EXCERPTED RECORDS:
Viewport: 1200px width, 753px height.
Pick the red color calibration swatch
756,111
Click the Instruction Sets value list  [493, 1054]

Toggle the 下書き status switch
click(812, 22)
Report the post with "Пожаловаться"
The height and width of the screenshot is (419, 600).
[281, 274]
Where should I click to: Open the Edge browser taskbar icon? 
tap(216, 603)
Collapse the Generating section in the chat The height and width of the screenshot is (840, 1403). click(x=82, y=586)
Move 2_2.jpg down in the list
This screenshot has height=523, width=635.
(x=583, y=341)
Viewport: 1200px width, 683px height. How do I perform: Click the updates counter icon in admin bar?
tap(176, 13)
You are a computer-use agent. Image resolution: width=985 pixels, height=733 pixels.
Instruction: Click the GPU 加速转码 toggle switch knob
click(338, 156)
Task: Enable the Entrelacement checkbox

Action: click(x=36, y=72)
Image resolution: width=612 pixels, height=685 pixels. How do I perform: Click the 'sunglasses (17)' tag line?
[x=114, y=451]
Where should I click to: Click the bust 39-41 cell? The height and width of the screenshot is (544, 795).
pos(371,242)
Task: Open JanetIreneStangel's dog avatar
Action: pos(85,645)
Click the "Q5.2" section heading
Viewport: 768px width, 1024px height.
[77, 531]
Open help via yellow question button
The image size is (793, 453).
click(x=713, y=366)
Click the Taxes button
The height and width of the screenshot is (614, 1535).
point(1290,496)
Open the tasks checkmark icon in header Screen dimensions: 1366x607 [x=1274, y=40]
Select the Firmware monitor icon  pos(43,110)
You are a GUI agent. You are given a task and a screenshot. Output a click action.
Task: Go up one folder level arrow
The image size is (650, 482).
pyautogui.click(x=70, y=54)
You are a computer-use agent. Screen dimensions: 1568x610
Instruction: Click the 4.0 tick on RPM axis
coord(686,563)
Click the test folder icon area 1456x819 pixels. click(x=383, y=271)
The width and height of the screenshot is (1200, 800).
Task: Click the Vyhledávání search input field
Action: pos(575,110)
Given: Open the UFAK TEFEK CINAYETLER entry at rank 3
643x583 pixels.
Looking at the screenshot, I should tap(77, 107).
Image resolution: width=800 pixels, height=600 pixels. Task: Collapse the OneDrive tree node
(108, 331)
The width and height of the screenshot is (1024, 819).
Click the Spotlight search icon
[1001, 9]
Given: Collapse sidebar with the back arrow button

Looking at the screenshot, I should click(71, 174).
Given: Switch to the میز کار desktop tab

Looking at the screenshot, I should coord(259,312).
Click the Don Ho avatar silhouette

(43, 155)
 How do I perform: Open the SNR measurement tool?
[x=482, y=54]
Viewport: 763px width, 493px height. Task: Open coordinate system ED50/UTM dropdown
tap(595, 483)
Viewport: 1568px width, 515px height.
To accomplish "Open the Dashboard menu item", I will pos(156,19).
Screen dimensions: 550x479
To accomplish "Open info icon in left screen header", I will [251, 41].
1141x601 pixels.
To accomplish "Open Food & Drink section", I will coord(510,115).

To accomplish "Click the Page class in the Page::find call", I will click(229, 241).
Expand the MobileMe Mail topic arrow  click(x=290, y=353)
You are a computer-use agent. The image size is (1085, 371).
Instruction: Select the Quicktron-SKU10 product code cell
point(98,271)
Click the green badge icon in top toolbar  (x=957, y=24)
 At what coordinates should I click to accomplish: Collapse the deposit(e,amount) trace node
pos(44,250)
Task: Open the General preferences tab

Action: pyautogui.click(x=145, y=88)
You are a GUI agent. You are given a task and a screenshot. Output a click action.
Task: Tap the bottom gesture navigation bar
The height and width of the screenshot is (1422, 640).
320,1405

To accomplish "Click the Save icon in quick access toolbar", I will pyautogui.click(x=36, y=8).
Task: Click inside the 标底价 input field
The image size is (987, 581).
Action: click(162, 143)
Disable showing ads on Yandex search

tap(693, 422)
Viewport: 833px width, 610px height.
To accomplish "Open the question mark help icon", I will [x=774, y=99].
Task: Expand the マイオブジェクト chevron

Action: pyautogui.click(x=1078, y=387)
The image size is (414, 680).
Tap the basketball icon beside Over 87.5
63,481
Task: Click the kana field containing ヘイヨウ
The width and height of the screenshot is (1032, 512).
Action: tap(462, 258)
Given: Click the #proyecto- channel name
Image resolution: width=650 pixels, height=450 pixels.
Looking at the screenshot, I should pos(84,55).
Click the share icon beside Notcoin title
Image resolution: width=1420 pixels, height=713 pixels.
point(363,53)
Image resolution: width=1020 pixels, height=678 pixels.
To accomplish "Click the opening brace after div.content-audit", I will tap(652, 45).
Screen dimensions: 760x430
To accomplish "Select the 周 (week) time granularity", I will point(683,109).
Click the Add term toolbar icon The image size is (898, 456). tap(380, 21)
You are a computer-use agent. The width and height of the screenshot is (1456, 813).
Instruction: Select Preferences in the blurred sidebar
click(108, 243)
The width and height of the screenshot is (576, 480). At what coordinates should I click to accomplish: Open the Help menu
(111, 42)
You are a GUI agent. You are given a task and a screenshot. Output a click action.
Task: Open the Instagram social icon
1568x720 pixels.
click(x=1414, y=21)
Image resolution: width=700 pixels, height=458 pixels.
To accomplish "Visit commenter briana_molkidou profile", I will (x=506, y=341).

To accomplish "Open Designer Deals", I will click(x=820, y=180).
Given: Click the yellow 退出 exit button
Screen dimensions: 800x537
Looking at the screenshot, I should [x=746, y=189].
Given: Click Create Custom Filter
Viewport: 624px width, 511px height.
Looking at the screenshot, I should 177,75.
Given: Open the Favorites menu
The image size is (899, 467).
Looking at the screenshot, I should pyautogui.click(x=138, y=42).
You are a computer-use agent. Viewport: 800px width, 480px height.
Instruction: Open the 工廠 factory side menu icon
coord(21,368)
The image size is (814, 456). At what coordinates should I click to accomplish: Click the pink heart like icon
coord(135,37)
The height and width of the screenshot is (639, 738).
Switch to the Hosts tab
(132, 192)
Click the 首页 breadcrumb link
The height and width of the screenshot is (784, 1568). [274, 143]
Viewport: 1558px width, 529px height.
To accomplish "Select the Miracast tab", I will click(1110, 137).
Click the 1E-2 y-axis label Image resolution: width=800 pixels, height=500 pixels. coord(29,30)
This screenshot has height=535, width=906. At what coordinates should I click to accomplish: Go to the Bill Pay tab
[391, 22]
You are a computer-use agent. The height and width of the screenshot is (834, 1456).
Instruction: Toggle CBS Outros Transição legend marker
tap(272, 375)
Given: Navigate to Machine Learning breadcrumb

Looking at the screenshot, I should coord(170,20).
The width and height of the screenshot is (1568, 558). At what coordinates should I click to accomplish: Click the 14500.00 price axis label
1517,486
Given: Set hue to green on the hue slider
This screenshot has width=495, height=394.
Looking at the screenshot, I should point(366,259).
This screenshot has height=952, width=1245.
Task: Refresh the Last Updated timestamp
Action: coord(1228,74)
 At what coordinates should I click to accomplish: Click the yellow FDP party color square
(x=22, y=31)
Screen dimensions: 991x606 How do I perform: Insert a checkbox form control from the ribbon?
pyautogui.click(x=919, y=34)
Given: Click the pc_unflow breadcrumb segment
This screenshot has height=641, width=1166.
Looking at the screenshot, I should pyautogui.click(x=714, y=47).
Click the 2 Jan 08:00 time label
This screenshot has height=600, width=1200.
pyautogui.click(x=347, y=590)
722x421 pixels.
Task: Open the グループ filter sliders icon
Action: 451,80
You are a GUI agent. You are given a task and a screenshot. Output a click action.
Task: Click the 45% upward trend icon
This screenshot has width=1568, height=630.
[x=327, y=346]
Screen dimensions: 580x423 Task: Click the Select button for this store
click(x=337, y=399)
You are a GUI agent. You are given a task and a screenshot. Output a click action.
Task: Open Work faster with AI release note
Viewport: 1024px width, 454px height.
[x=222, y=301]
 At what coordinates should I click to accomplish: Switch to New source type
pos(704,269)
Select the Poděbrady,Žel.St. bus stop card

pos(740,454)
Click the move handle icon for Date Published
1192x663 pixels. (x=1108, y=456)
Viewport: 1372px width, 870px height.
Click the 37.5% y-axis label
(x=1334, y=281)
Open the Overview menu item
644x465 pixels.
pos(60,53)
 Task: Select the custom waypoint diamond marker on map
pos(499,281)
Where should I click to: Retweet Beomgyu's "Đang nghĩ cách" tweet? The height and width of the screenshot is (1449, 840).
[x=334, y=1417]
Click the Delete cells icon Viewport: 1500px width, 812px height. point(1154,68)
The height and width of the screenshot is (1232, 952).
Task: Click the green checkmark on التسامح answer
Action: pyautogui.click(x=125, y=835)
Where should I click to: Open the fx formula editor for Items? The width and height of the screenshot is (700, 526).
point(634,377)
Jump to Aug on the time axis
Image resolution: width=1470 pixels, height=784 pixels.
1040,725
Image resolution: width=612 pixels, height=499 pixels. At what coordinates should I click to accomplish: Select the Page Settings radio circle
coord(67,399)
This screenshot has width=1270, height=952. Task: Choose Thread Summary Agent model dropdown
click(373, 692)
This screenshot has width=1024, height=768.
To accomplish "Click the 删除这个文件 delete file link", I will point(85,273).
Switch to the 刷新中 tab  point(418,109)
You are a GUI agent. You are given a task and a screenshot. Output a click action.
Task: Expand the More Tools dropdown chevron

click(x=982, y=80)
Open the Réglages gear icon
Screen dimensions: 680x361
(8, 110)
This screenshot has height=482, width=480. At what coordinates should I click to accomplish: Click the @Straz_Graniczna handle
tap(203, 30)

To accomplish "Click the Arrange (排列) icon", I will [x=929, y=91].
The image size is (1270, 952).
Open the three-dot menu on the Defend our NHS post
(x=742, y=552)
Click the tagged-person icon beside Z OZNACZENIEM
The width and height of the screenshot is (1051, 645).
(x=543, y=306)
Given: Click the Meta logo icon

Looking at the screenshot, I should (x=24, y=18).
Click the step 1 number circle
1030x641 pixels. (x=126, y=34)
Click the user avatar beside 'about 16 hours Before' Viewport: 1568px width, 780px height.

WHAT TO WORK ON: Count how many lines of the entries contain the word "toolbar", and respond with that count only.

REPLY: 3